D0016 Development of a phermone-based monitoring system for red striped fireworm (Aroga trialbamaculella Chamb), a pest of wild blueberries

Monday, December 13, 2010
Grand Exhibit Hall (Town and Country Hotel and Convention Center)
Jillian A Kelly , Biology, Acadia University, Wolfville, Nova Scotia, Canada
Kirk Hillier , Biology, Acadia University, Wolfville, NS, Canada
Trevor Avery , Biology, Acadia University, Wolfville, Nova Scotia, Canada
Sonia O. Gaul , Research Environmental Health, Agriculture and Agri-Food Canada, Kentville, Nova Scotia, Canada
G. Christopher Cutler , Environmental Sciences, Nova Scotia Agricultural College, Truro, NS, Canada
Kenna Mackenzie , Summerland Research and Development Center, Agriculture and Agri-Food Canada, Summerland, BC, Canada
Wild blueberries are the most important fruit crop of Canada in terms of acreage and export sales with 45% of world production coming from Quebec and the Atlantic Provinces.
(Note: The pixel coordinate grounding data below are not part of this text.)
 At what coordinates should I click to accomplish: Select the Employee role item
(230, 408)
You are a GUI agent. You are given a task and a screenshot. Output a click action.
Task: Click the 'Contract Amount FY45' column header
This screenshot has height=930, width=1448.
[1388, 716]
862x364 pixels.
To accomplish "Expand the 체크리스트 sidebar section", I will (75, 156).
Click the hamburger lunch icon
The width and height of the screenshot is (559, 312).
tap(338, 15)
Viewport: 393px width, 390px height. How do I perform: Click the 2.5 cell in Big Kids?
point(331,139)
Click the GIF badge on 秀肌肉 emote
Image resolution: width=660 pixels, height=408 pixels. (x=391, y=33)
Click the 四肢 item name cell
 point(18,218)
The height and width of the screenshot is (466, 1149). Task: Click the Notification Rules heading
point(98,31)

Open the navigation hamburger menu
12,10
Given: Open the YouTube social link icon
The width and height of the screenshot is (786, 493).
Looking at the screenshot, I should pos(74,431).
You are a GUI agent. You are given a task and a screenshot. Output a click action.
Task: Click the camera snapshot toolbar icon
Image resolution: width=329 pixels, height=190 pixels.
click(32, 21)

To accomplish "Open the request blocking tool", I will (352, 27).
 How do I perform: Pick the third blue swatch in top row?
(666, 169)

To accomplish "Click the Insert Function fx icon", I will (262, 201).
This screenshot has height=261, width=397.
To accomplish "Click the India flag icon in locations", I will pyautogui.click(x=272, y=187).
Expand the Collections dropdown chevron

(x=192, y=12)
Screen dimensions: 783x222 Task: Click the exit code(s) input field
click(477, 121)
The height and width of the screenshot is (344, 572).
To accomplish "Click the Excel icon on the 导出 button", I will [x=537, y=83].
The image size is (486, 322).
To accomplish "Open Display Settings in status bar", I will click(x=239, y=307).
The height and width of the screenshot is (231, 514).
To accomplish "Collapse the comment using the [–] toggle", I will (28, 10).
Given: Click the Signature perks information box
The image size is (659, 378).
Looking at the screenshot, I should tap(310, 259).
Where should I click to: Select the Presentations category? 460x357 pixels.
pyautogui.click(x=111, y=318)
Red Striped Fireworm (RSF) is a defoliating pest of wild blueberries and a particular concern to northeastern North America where it can reduce wild blueberry yields and contaminate production bins at harvest. The economic threat posed by RSF to wild blueberries prompts appraisal of its control. The objective of this project is to develop a pheromone-based monitoring system for RSF. Lure-based trapping trials were conducted during summers of 2009 and 2010 in wild blueberry fields of mainland Nova Scotia, Canada, to test the behavioural attraction of RSF to pheromone components (selected from other related Gelechiidae species). Field studies have identified (E)–9–tetradecenyl acetate (E9–14:OAc) and (Z)–5–dodecenyl acetate (Z5–12:OAc) as possible attractants for Chionodes abella Voucher (Family Gelechiidae) and (Z)–9–tetradecenyl acetate (Z9–14:OAc) as a possible attractant for Cucullia umbratica Linnaeus (Family Noctuidae, Subfamily Cucuillinae). Gas Chromatography Mass Spectrometry Analysis (GCMS) of RSF gland extracts revealed possible components of the female sex pheromone. Further testing of potential components with male RSF using Gas Chromatography–Electroantennographic Detection (GC–EAD) will help identify an optimal attractant. An optimized lure for RSF trap monitoring system will enable improved RSF pest management.